WHAT IS NEEDED:
Leave the pictures out. Retype exactly the lines below from the one containing "Given: Click the restore" through the one containing "Given: Click the display settings status icon", and no others.

(Collected data entries)
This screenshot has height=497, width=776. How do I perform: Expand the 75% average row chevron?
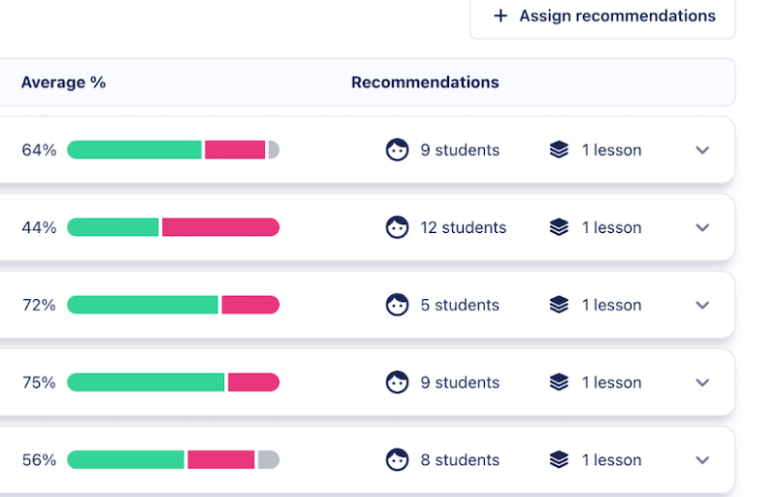click(703, 382)
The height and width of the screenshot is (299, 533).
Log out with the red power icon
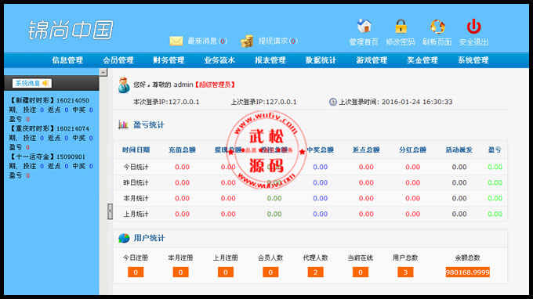(x=474, y=26)
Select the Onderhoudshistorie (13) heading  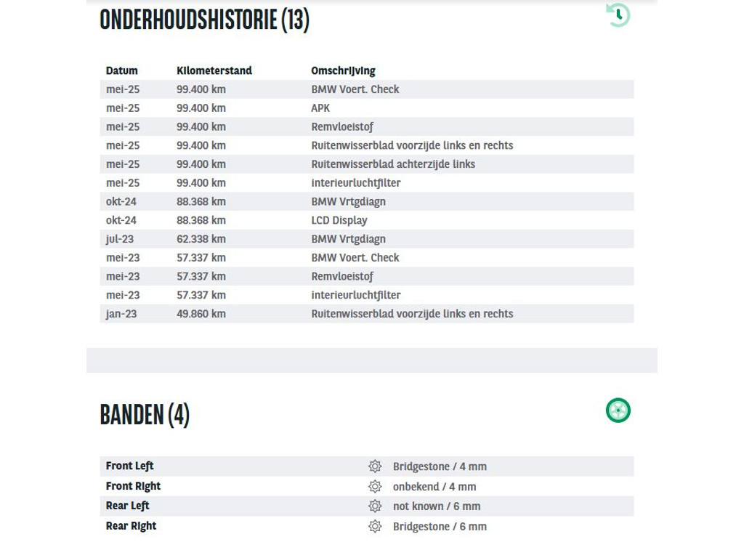pos(204,20)
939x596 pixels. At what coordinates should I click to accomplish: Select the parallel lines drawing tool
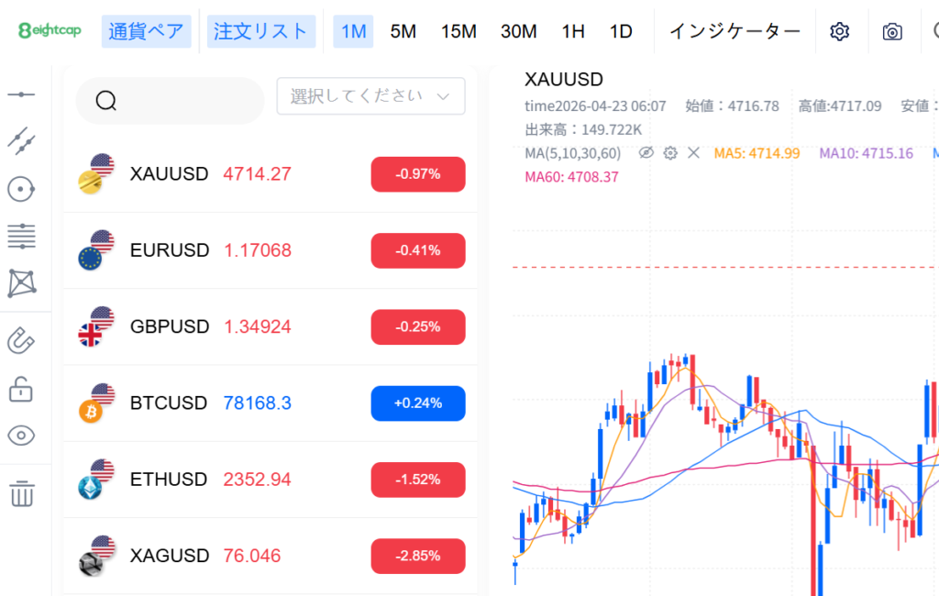(21, 237)
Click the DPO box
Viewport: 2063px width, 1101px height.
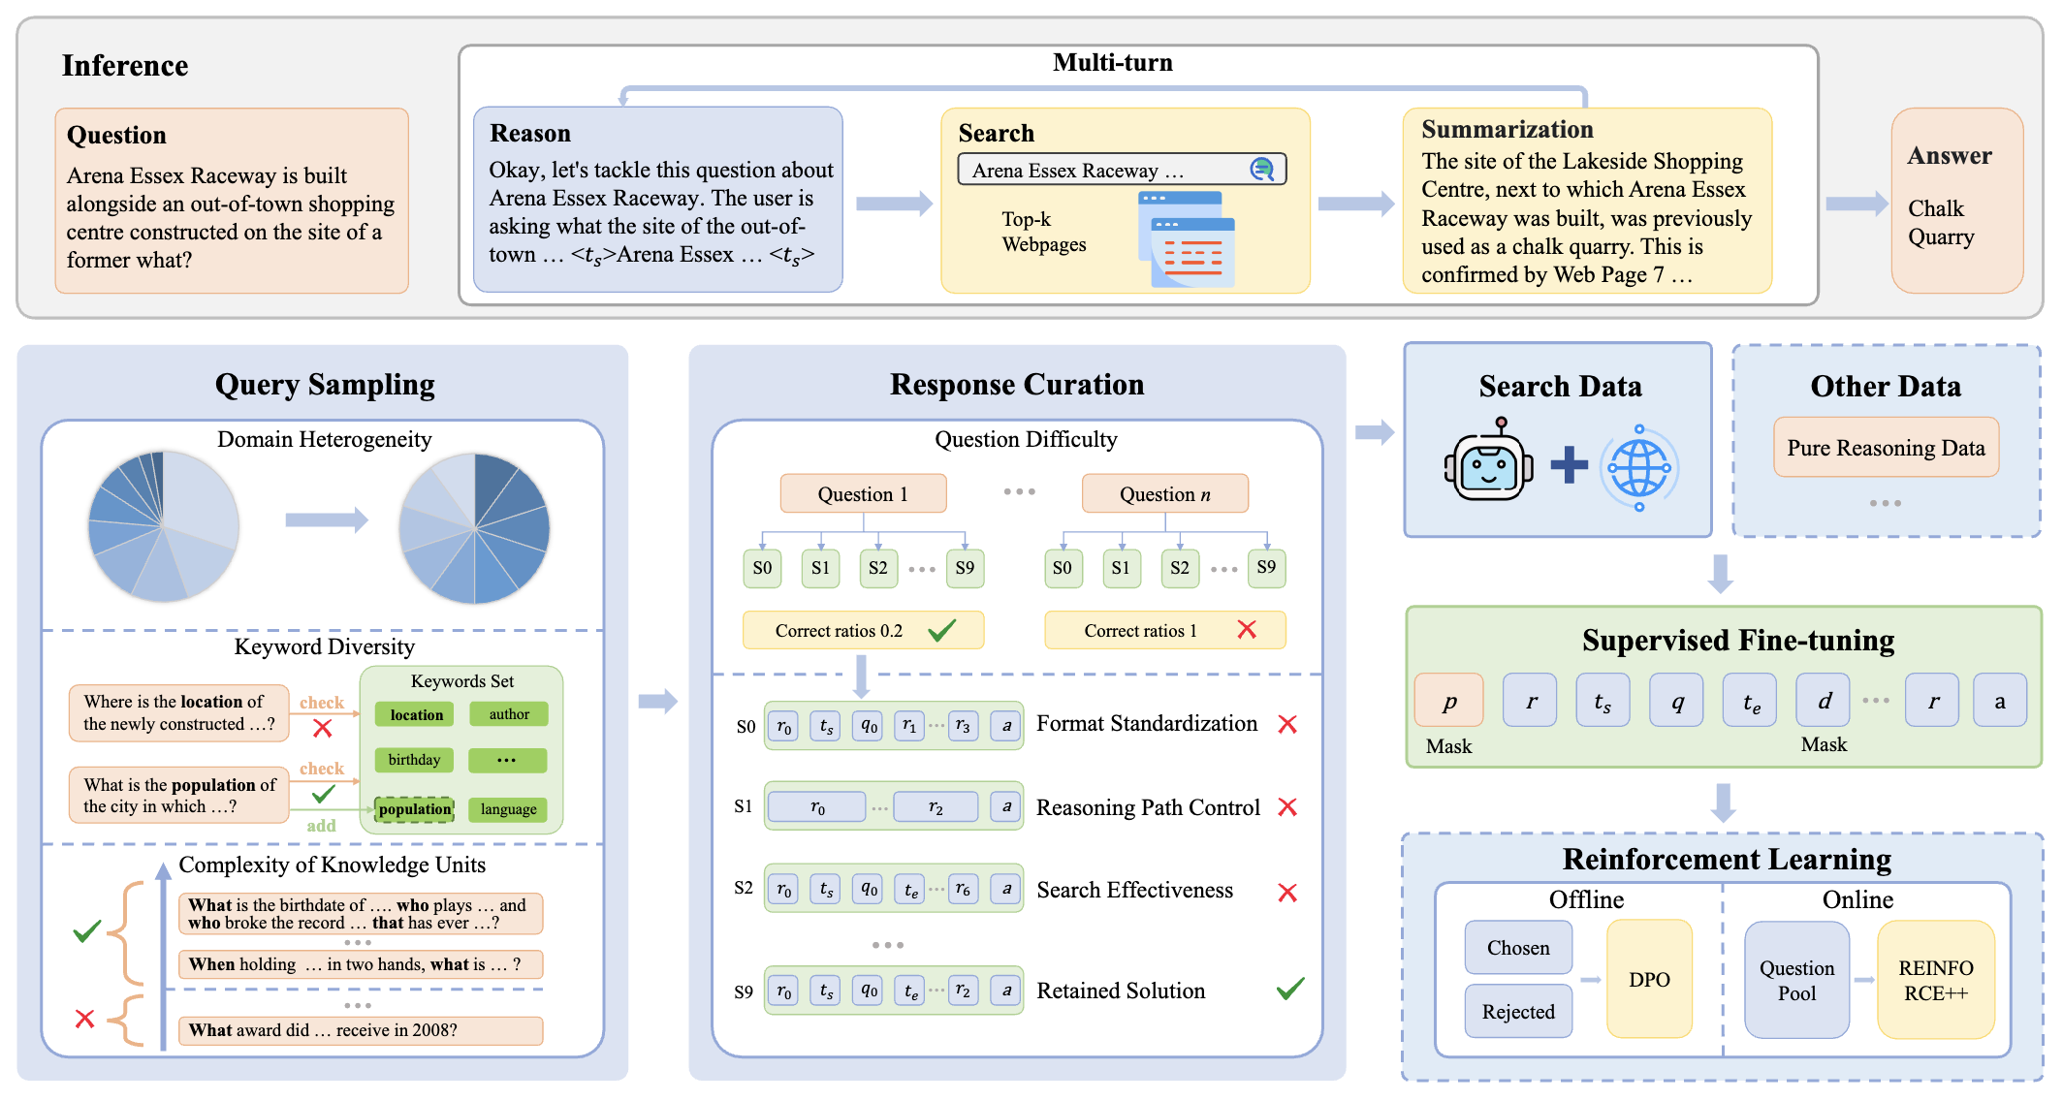[x=1649, y=979]
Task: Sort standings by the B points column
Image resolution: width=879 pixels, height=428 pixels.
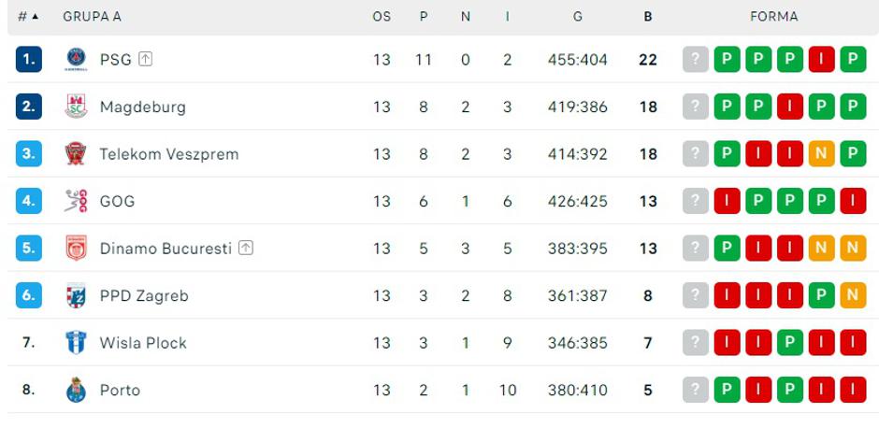Action: point(648,17)
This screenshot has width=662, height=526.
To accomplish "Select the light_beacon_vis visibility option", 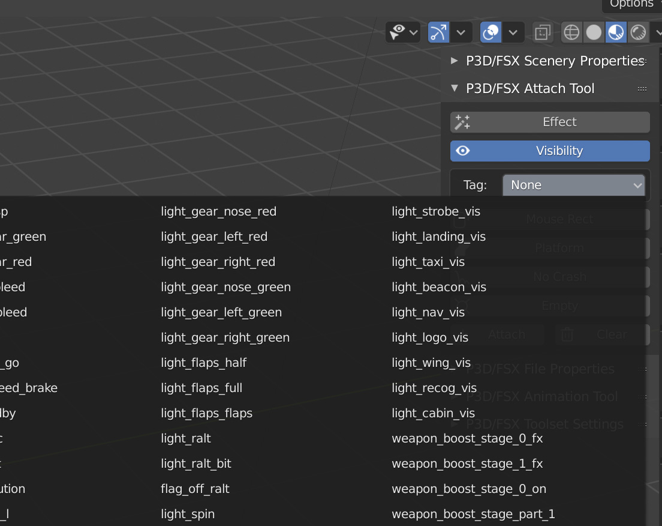I will coord(439,287).
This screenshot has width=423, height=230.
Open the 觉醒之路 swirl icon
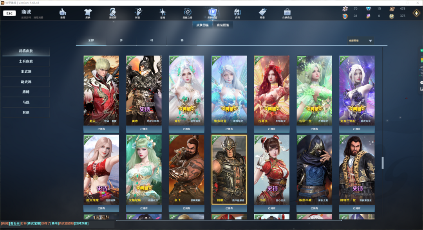(x=188, y=13)
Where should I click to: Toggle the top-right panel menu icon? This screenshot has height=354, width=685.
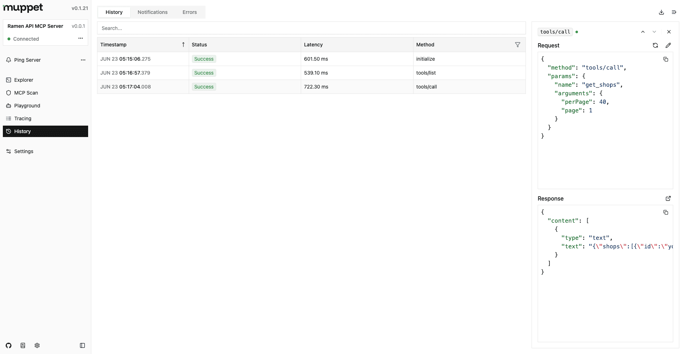click(674, 12)
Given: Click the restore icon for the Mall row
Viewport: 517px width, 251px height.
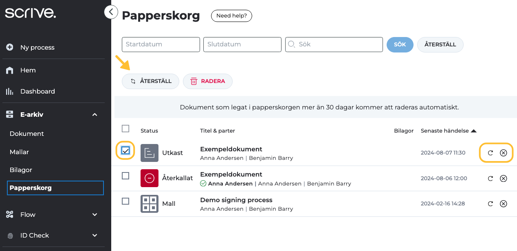Looking at the screenshot, I should pyautogui.click(x=491, y=203).
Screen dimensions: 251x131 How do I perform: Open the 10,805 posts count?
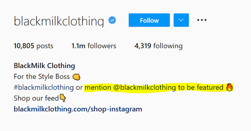pos(33,46)
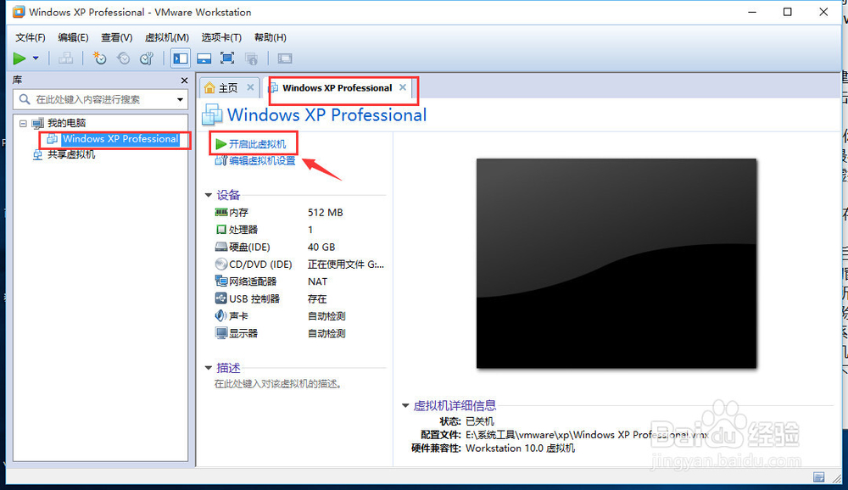This screenshot has height=490, width=848.
Task: Toggle the console view icon in the toolbar
Action: coord(204,58)

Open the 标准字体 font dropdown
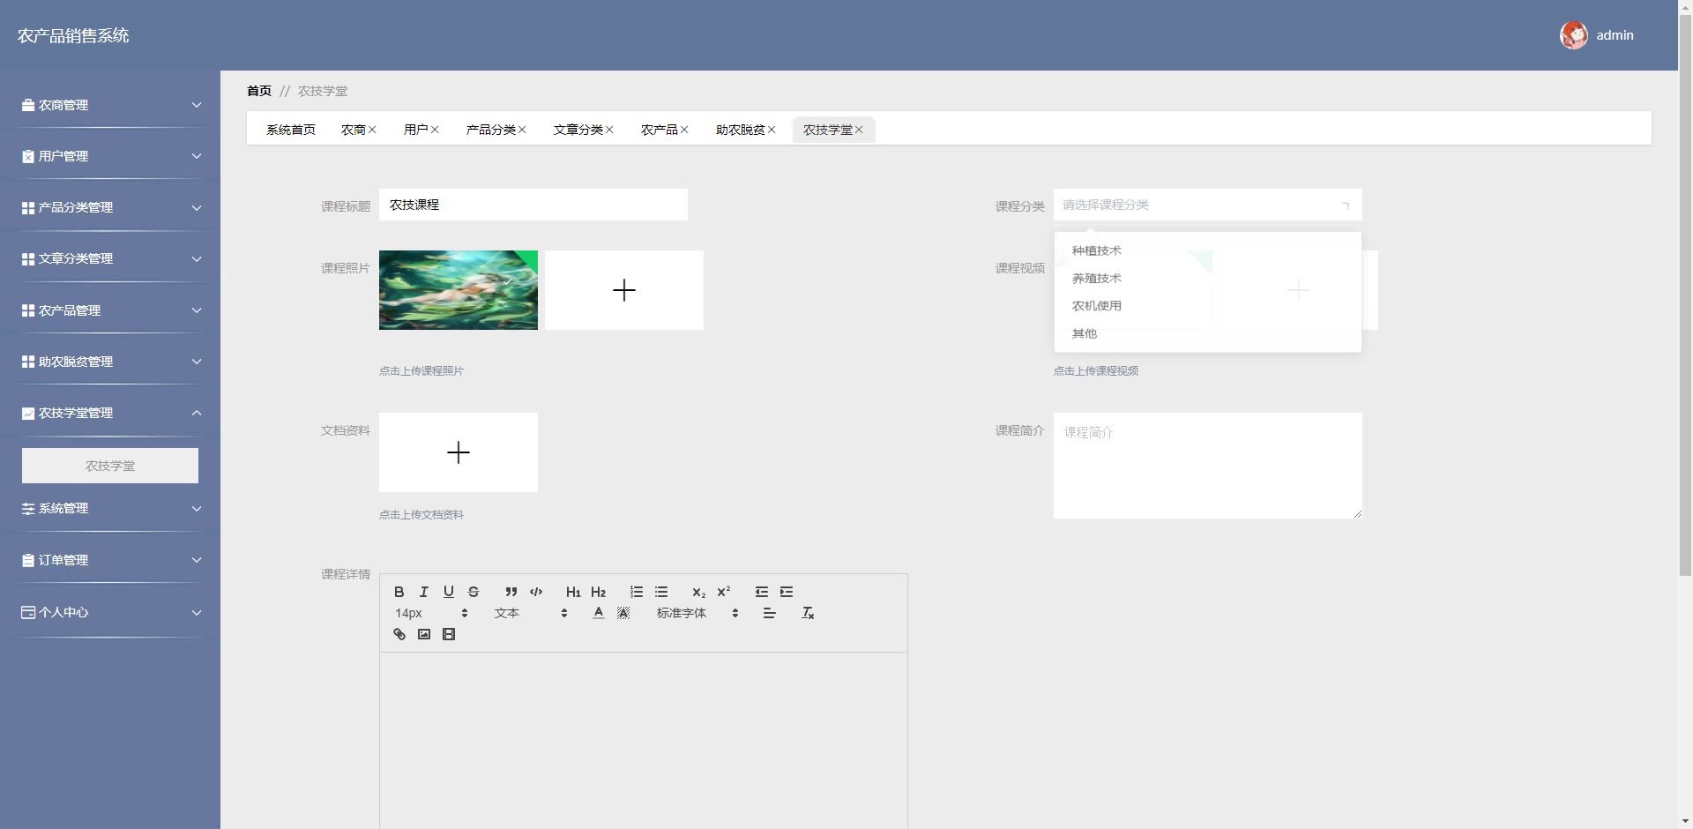pyautogui.click(x=697, y=613)
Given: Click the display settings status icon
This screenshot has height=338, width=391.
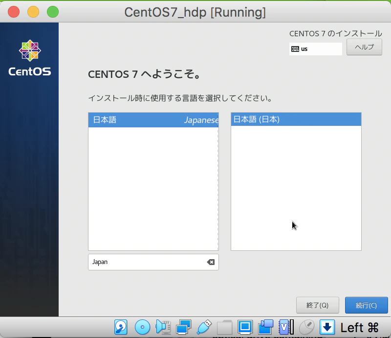Looking at the screenshot, I should [244, 327].
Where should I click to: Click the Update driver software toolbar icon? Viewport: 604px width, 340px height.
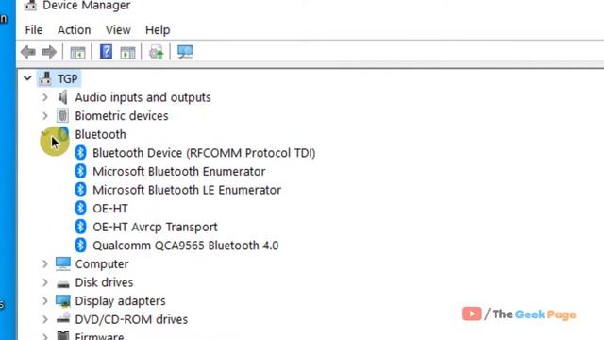pyautogui.click(x=157, y=52)
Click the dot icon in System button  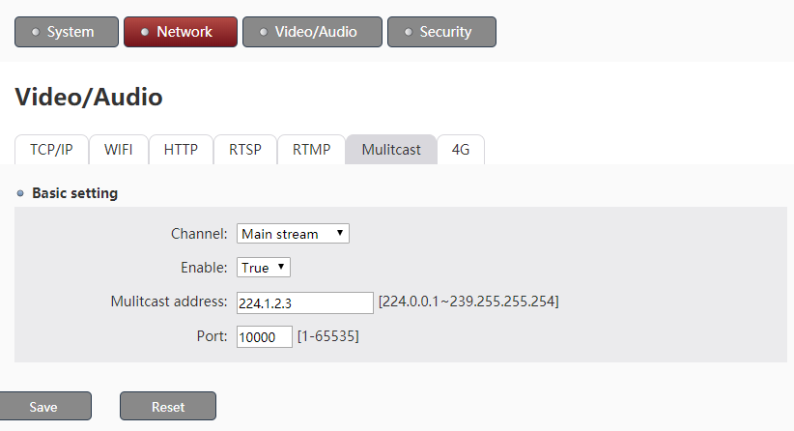[x=36, y=32]
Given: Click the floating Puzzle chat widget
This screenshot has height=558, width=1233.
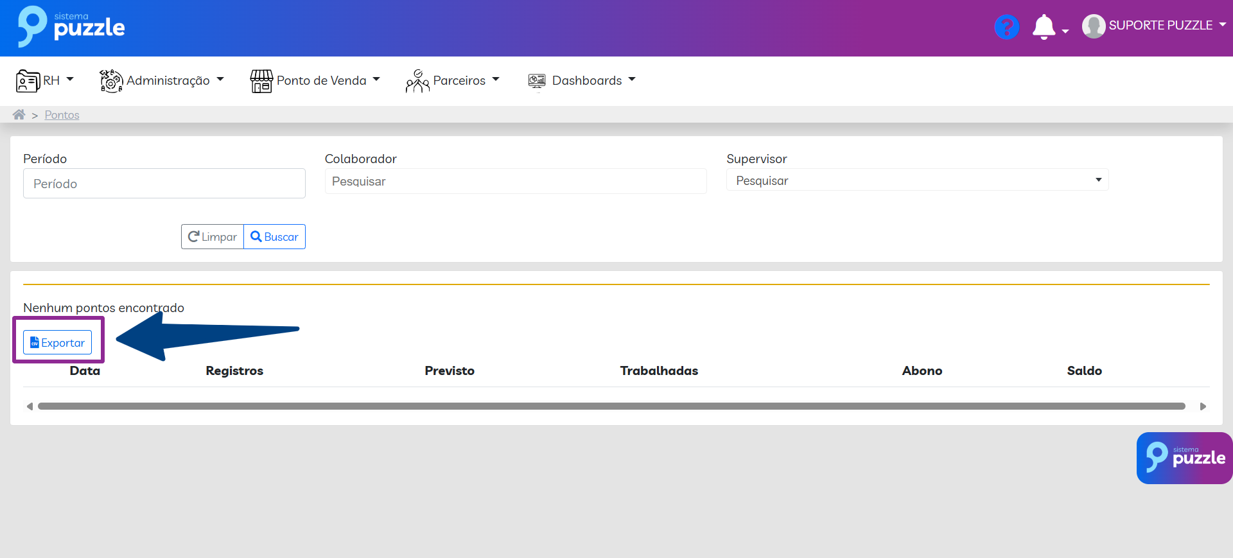Looking at the screenshot, I should (x=1184, y=458).
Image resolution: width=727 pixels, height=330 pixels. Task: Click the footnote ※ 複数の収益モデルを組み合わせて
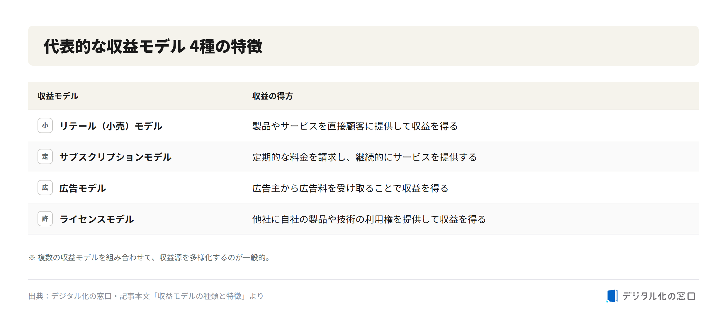coord(150,257)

EXPECTED OUTPUT:
Given: Click the restore icon for the Mall row
Viewport: 517px width, 251px height.
Looking at the screenshot, I should pyautogui.click(x=491, y=203).
Screen dimensions: 251x131 How do I perform: Open the 10,805 posts count?
pos(33,46)
This screenshot has height=490, width=848.
Task: Toggle the console view icon in the toolbar
Action: coord(204,58)

Open the 标准字体 font dropdown
pyautogui.click(x=697, y=613)
Given: Click the display settings status icon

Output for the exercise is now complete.